SOURCE TEXT
□ □ □ □

Arrivals at Roxham Road are not going to stop. We are facing a global protection crisis and there will be new forms of human “insecurity”. For example, due to climate change. So we should expect more arrivals in Canada.

One could even say that the government of Quebec is preparing for it, or that the Quebec state is preparing for it. As proof, this agreement of nearly $50 million that the CIUSSS de l’Ouest-de-l’Île-de-Montréal has just concluded with a private real estate firm to house asylum seekers from Roxham Road, and this, for a period of 10 years.

Yes, absolutely, Quebec knows it and I think the federal government also knows it very well.

But Quebec is trying to get a little more, to receive more resources for this temporary reception. And, like other provinces, Quebec continues to press Ottawa for faster processing times at the Immigration and Refugee Board of Canada.

The issue is not so much the reception capacity as the backlog in processing the applications of these asylum seekers. These people are in an administrative and legal vacuum for years, and it is complex for them.

A sign reads Rg Roxham.

Roxham Road is located in Saint-Bernard-de-Lacolle about sixty km from Montreal.

□ □ □ □

INFORMATION PROVIDED
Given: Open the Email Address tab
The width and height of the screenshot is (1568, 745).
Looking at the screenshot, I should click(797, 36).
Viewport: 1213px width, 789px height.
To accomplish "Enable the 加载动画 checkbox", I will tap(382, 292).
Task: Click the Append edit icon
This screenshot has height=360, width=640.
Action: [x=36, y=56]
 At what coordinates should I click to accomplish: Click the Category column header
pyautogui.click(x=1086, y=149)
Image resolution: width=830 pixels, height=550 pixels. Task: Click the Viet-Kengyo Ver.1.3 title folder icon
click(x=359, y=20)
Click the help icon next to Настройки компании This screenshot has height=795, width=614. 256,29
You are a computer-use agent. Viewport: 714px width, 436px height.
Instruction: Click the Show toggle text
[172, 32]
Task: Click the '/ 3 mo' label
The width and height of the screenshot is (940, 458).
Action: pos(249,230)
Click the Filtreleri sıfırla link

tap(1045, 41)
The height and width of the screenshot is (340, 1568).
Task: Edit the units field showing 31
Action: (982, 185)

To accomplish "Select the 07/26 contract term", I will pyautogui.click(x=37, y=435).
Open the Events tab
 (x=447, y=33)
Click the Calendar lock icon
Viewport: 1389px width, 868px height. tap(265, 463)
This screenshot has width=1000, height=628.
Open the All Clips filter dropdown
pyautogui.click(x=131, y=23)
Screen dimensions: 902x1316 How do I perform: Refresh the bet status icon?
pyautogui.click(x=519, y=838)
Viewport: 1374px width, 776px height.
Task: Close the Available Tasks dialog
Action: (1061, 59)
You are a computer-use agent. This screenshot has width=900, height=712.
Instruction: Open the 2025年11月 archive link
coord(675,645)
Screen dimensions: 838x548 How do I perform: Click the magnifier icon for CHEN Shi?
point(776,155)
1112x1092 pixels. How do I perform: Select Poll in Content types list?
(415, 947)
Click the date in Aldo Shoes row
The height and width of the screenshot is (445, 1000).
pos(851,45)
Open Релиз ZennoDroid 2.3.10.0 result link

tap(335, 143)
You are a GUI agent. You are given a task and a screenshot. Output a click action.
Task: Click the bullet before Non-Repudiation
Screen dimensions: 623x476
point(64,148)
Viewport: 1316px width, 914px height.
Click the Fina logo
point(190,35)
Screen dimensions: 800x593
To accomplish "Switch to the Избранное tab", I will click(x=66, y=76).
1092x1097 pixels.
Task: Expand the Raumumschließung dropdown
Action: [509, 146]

□ □ □ □

REQUIRED WORK
**A)** Copy the Roxham Road passage starting at "The issue is" and ending at "reads Rg Roxham.", and swap "backlog" for "delay".
**B)** Extend the passage about asylum seekers at Roxham Road past its final sentence.

OUTPUTS FOR THE TASKS
**A)**
The issue is not so much the reception capacity as the delay in processing the applications of these asylum seekers. These people are in an administrative and legal vacuum for years, and it is complex for them.

A sign reads Rg Roxham.

**B)**
Photo: Radio-Canada / Anne-Louise Despatie

Federal Public Safety Minister Marco Mendicino says Canada is negotiating with the United States to modernize the Safe Third Country Agreement, signed between the two countries in 2004. Why was it negotiated? What problems did we want to solve?

We began to negotiate the agreement following the attacks of September 11, 2001. Canada was in a delicate position because the Americans had the theory that some of the terrorists had arrived in Canada and that they had potentially crossed the border. Pressure was on Canada to modernize its border and immigration system […] from a safer perspective.

In addition, both Canada and the United States were becoming aware that people, seeing their asylum application refused in one country, went to the neighboring country to reapply for refugee status. In this context, Ottawa and Washington drew inspiration from existing agreements within the European Union which were based on the concept of safe third countries.

What does such an agreement mean for migrants?

The countries that have signed the agreement are countries that are recognized not only as being safe, but also as having an equivalent refugee status determination system.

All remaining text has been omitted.